TASK BRIEF |
Reproduce the data from the line containing "Identify the location" through the end of the data, substituting "pale blue" for "light blue" and leaving everything else unchanged. Leave the pictures out of your answer.

(A run of data)
╭──

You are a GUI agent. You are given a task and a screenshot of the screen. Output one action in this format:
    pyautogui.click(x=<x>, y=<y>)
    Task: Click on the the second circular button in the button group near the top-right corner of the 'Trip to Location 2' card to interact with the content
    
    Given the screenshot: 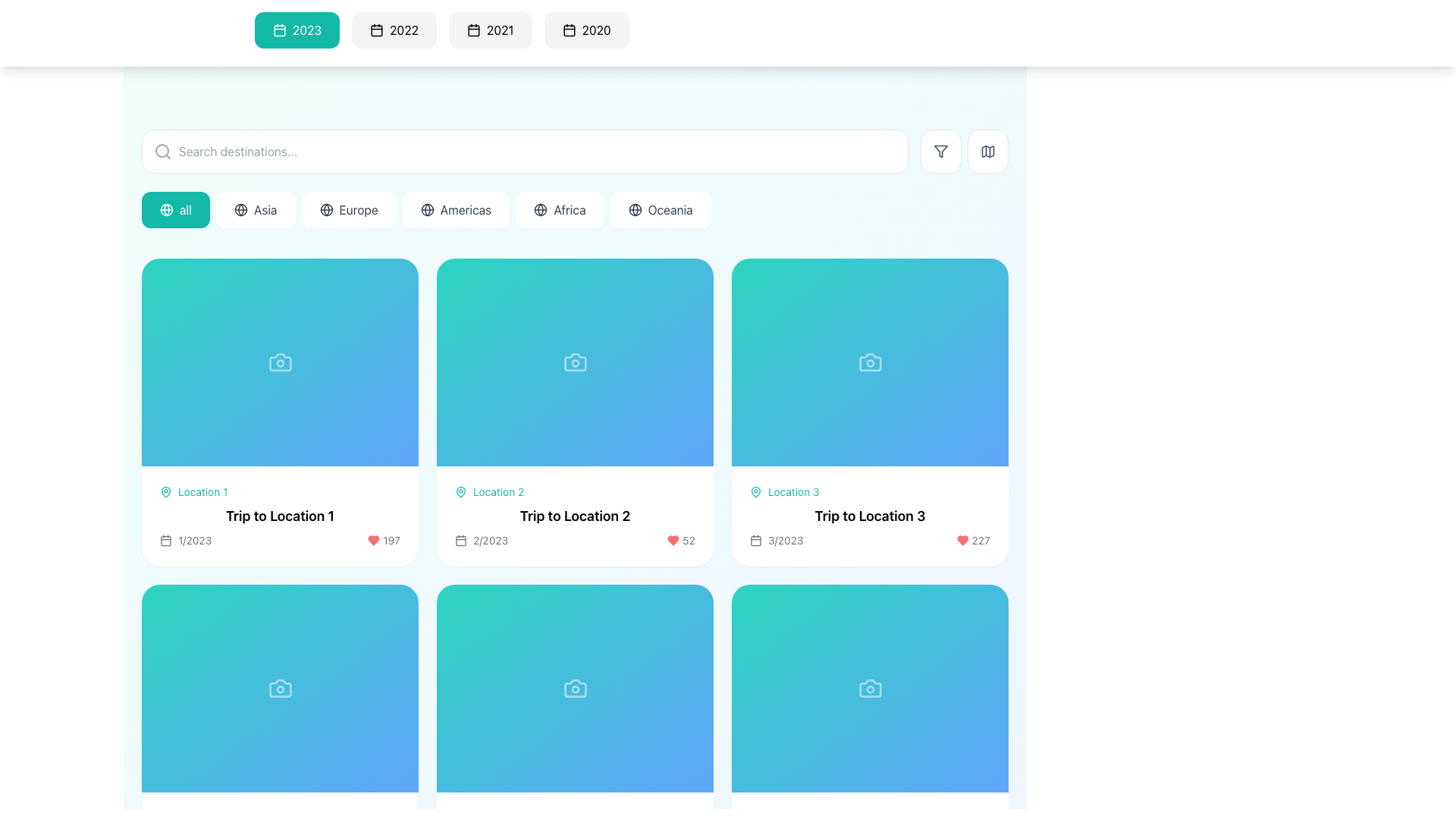 What is the action you would take?
    pyautogui.click(x=670, y=284)
    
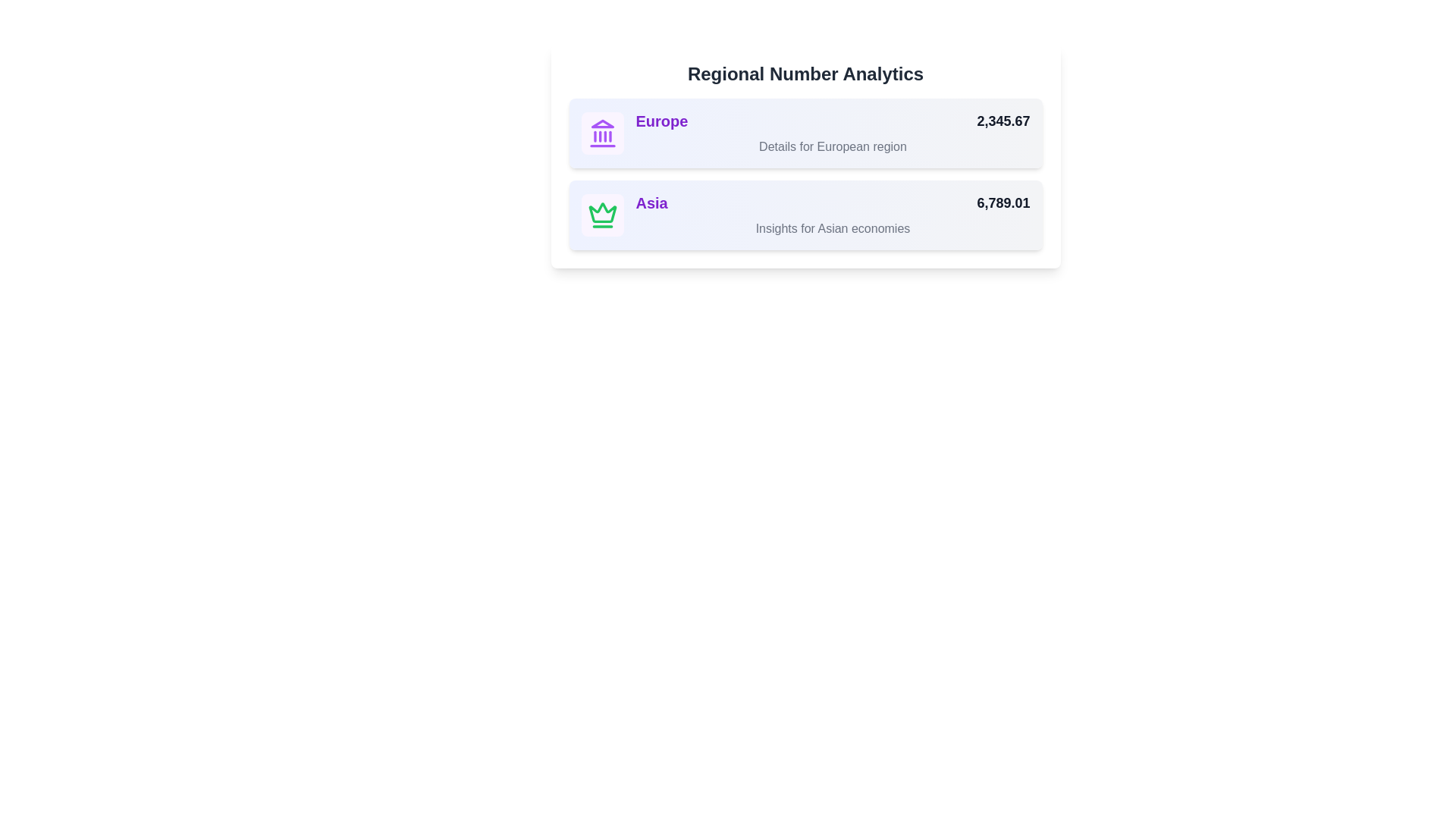  What do you see at coordinates (601, 123) in the screenshot?
I see `the vector graphic element that is part of an SVG icon representing a landmark, located at the top of the icon and visually aligned above other vertical line elements` at bounding box center [601, 123].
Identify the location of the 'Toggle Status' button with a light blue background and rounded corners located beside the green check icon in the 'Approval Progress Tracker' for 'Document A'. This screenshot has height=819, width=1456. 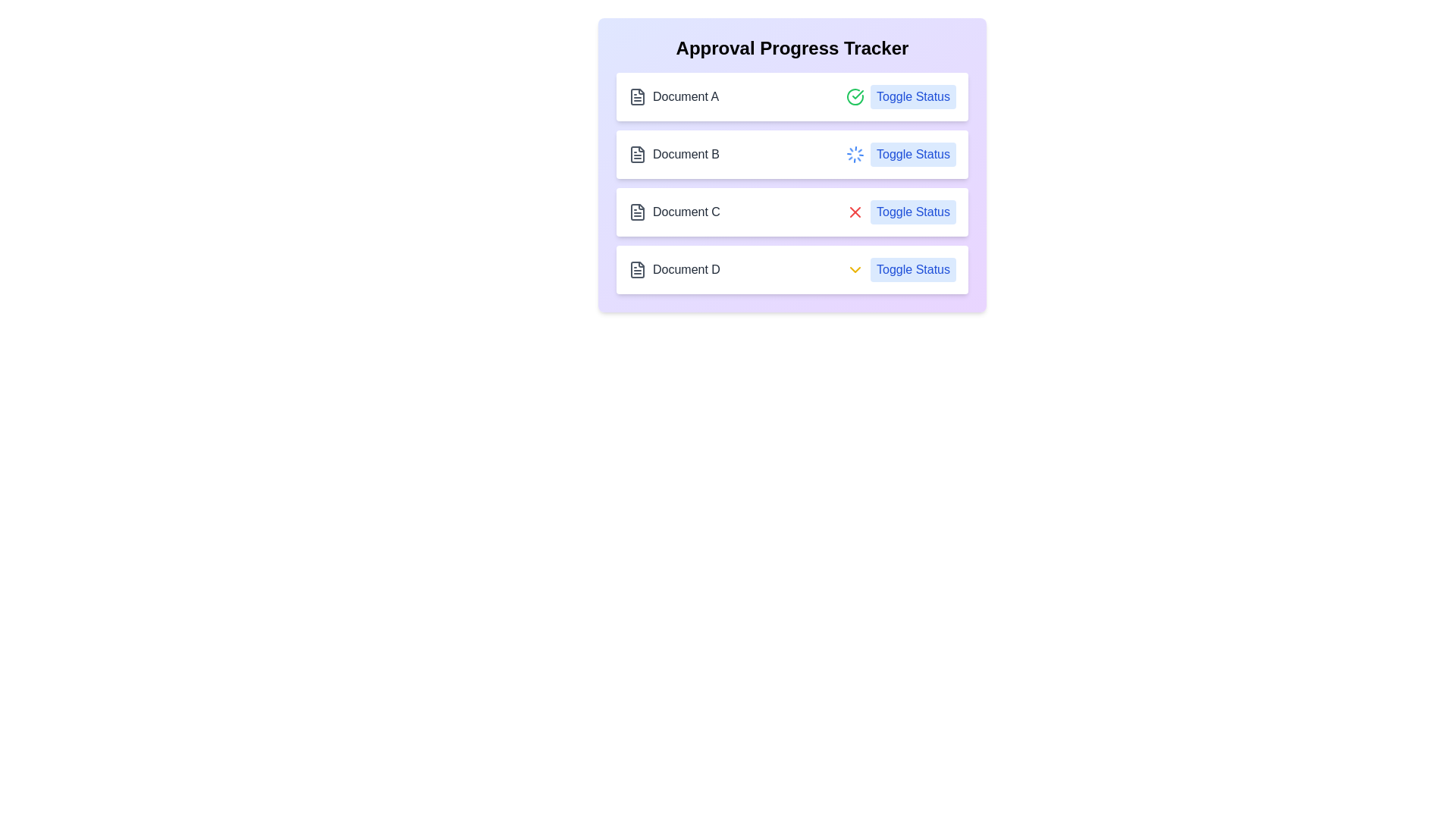
(901, 96).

╰──

REPLY |
Identify the location of the 'Toggle Status' button with a pale blue background and rounded corners located beside the green check icon in the 'Approval Progress Tracker' for 'Document A'. This screenshot has height=819, width=1456. 
(901, 96).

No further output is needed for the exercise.